Maria is 16 year old girl with bright eager eyes that portray her determination and courage. Though her posture was upright and her smile was bright, she carried a past that no one her age should ever experience.Originally from Iringa, her parents sold her off at a young age to a man who was twice her age. After years of abuse and hardship she was was able to escape to Dar es Salaam, only to be become a common prostitute in the crowded streets of Sinza.


Her story, though horrific in nature, was not unfamiliar to the other 30 young ladies who live with her at New Hope for Girls in Tabata. The organization which has recently received significant media recognition was founded by a bold woman called, Consola Eliya, who is a survivor of similar challenges in her youth. The NGO takes in and supports vulnerable girls and marginalized young women who have gone through mistreatment, sexual abuse, forced marriage, abandonment and domestic abuse. She and her husband have taken in 31 girls in their home and welcome many more walk ins through the center for help or advice.

It was a hot Saturday morning when we arrived at the center. Our initial aspiration for the day was to host a huge fundraising event sponsored by large companies and where we would give our proceeds to the center. Considering the current economic climate, that dream did not necessarily go as planned. So we were faced with two options; cancel the event completely – or show up empty handed!

Since we had no monetary capacity to carry out our original idea, we decided to give what we have: knowledge and experience. As young women and professionals in our late 20’s we have been employed and self employed and gone through the ups and downs women normally go through. From battling insecurities, to overcoming self worth issues, to CV writing and applying jobs – the list is endless.


The concept of arriving with no monetary or physical aid is usually counter culture. The whole concept of community outreach or corporate social responsibility in a culture accustomed to foreign aid is that a real donation is supposed to be “tangible”. It is rare to hear praise for individuals who have given their time to transfer intangible knowledge or skills to others. Possibly because these skills are not physically seen and their benefits are hard to measure.

These intangible skills however are of incomparable value! Confidence, self-drive, boldness, taking initiative, adaptability – all soft skills that are not taught at school or universities but are crucial to entering and surviving in the job market. Looking back, these are the things I wish I had been taught at school but life taught me the hard way.


Everyone has something to offer. Experience in any sector or field, can and should be shared with the next generation. As we prepared for the sessions we focused on skills are helpful for young people. We divided the teams into different age groups and interacted with them on a level they would understand. Girls over 16 years of age gained knowledge on CV writing and self branding, while the younger girls did a series of exercises and games that taught about boldness, self-encouragement and self-awareness.

Young professionals have so much knowledge they can share. The simple ability to write a CV should not be taken for granted. Simply sharing your story on how you have persevered through various trials in life or at work has the power to enlighten and change the course of a young person. Imagine if you were taught as a teenager, that self-presentation and confident communication were more or as important as the grades on your CV – wouldn’t that have saved you time and effort?

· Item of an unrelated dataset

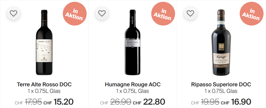The image size is (266, 108).
Task: Click '1 x 0.75L Glas' under Ripasso Superiore
Action: pyautogui.click(x=221, y=91)

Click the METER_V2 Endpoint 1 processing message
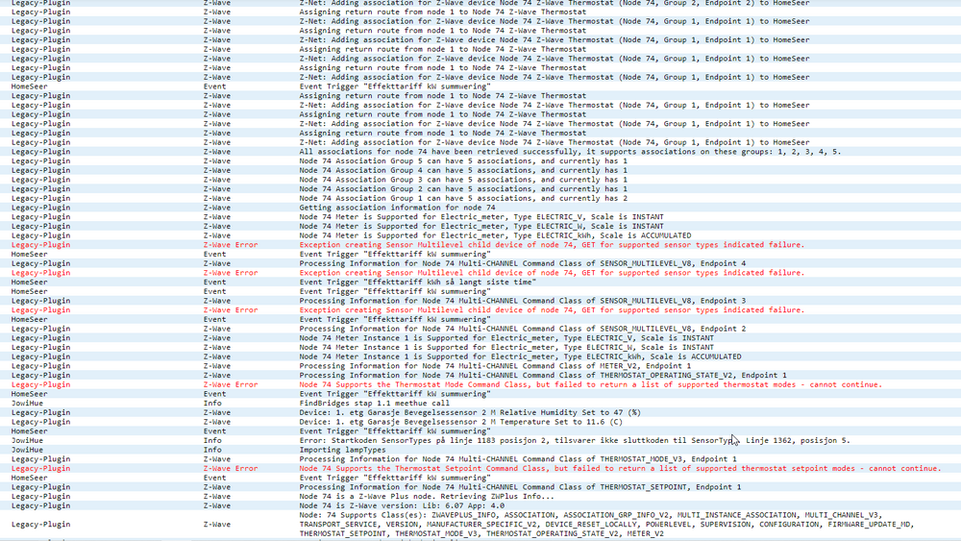point(494,366)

I believe the reason why many young professionals do not involve themselves in more community projects is not because they do not have time, but because they have not realised how valuable their life experiences can be to someone else. For example, if you are an IT Engineer, you can open up the minds of young people on the diverse fields of employment and self employment available with the simple use of a laptop and internet. Expanding the minds of young people to the possibilities available in the market, even for two hours, can have an everlasting impact in their lives.

After spending three hours at the center and sharing lunch with the girls, we thanked Consola and took our leave. Maria was one of the girls who walked us out, she kept glancing at her loosely drafted CV we had worked on together during the group discussion. I have no idea what she was thinking; maybe she was contemplating how she could improve it or listing in her mind all the companies she will one day attempt to apply to. I don’t know, but one thing is certain, she had gained gems of knowledge that have instilled confidence within her.